GOAL: Edit the part that opens with the line containing "at (280, 601)." and runs through the last of these lines, putting "Constrain vertically" wherever "Constrain horizontally" appears and leaving everything else unchanged.

********

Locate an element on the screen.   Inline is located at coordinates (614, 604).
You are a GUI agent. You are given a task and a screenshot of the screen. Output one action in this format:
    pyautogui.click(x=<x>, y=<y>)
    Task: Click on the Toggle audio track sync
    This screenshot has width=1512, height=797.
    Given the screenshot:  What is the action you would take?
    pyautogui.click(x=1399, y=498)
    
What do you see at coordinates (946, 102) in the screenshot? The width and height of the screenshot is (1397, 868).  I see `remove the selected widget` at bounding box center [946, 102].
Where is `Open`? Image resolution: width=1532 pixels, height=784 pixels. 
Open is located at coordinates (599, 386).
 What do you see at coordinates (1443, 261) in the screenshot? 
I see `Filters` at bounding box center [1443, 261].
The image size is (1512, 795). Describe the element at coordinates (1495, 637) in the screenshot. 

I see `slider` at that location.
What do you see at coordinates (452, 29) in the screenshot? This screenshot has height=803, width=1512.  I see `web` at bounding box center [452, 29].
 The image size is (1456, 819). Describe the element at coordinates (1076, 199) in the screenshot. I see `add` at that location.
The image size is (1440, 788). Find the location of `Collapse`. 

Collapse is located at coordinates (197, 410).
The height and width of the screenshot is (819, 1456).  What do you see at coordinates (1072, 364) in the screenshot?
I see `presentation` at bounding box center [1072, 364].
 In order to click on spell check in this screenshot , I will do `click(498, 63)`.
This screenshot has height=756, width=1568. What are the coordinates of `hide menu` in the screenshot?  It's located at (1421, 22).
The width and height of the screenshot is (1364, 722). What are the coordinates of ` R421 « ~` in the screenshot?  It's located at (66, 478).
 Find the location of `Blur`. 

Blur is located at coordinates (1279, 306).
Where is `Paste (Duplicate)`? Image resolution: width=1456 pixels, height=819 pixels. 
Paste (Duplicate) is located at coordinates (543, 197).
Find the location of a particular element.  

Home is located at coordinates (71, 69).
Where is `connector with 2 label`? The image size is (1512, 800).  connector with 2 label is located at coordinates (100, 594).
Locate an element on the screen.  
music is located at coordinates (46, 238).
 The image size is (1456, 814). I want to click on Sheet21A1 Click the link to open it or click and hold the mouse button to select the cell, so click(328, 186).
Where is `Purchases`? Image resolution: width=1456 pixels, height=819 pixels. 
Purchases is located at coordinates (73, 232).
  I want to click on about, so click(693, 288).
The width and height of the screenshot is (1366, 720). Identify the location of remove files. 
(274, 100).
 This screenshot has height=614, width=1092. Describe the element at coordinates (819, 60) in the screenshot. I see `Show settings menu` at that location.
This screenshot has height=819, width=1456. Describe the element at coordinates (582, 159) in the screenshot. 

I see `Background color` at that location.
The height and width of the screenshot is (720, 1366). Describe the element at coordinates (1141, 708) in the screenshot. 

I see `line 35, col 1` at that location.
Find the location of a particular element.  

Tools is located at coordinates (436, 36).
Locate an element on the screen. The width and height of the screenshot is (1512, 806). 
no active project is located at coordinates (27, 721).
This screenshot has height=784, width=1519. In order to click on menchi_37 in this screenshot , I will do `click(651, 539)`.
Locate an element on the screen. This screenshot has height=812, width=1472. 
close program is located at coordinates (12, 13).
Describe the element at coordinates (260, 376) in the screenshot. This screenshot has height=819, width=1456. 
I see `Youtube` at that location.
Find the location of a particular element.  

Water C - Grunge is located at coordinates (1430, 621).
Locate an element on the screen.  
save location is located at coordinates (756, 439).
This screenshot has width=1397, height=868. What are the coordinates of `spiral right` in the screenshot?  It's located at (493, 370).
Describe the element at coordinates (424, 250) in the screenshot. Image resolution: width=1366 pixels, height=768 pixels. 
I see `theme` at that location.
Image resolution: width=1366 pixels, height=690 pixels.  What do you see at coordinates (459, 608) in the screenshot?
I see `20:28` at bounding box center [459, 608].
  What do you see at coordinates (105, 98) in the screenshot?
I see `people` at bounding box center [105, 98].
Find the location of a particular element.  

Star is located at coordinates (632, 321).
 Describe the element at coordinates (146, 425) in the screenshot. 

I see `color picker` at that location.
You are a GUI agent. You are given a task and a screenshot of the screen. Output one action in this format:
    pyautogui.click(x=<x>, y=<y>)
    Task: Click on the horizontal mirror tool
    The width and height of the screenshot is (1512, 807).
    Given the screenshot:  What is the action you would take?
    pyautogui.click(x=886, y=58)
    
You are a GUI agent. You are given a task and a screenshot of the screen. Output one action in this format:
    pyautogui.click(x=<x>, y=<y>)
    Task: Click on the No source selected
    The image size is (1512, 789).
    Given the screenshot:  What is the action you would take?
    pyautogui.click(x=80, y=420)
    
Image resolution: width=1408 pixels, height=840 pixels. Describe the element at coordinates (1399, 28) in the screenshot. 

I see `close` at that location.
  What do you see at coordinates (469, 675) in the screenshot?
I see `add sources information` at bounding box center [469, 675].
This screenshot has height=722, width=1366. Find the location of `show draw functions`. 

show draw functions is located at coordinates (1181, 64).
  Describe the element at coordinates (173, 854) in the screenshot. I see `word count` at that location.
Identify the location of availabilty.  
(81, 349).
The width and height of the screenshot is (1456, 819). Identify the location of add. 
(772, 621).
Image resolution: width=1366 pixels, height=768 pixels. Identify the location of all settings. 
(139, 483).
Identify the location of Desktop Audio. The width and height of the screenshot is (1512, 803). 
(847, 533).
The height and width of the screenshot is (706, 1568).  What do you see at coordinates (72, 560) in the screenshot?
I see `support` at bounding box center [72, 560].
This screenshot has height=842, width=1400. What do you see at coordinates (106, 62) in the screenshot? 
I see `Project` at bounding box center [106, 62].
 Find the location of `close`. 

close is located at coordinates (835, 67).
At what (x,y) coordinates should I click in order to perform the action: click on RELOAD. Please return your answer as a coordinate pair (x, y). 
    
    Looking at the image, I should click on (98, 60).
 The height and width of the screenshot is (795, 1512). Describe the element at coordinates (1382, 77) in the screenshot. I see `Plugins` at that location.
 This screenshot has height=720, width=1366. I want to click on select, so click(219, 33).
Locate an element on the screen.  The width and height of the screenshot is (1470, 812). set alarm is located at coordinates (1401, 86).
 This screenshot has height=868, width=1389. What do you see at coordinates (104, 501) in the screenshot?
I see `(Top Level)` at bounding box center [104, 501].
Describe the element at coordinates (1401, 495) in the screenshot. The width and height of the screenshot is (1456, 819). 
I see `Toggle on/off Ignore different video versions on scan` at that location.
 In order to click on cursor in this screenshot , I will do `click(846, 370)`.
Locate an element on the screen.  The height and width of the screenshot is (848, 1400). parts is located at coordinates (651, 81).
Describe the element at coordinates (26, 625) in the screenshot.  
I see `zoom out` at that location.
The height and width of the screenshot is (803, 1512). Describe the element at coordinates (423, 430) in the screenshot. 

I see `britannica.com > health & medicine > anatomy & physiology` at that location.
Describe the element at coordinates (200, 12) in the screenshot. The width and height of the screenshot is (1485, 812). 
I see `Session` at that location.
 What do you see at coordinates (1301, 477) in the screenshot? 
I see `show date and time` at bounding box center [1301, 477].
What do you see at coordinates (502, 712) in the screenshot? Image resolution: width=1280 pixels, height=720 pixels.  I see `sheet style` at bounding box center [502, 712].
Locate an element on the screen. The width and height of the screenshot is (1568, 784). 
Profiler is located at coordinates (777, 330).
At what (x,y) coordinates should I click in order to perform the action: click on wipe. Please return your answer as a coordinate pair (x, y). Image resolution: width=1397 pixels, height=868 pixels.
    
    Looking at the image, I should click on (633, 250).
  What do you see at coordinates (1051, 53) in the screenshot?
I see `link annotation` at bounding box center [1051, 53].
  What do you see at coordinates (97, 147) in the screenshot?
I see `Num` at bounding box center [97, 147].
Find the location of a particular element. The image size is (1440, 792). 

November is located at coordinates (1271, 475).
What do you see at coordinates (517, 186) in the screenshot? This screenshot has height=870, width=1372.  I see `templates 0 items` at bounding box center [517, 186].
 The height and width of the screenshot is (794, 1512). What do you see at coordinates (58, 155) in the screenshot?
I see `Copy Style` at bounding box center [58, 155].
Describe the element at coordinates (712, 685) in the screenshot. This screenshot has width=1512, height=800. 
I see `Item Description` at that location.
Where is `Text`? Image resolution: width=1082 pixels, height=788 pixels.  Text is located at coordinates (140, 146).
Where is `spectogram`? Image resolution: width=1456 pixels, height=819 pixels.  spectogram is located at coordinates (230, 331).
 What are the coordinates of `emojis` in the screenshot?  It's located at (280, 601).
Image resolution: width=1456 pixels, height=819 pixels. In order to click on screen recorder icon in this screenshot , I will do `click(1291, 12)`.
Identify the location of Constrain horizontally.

********

RESULT OF THIS EXERCISE:
 What are the coordinates of `emojis` in the screenshot?  It's located at (280, 601).
Image resolution: width=1456 pixels, height=819 pixels. In order to click on screen recorder icon in this screenshot , I will do `click(1291, 12)`.
Identify the location of Constrain vertically.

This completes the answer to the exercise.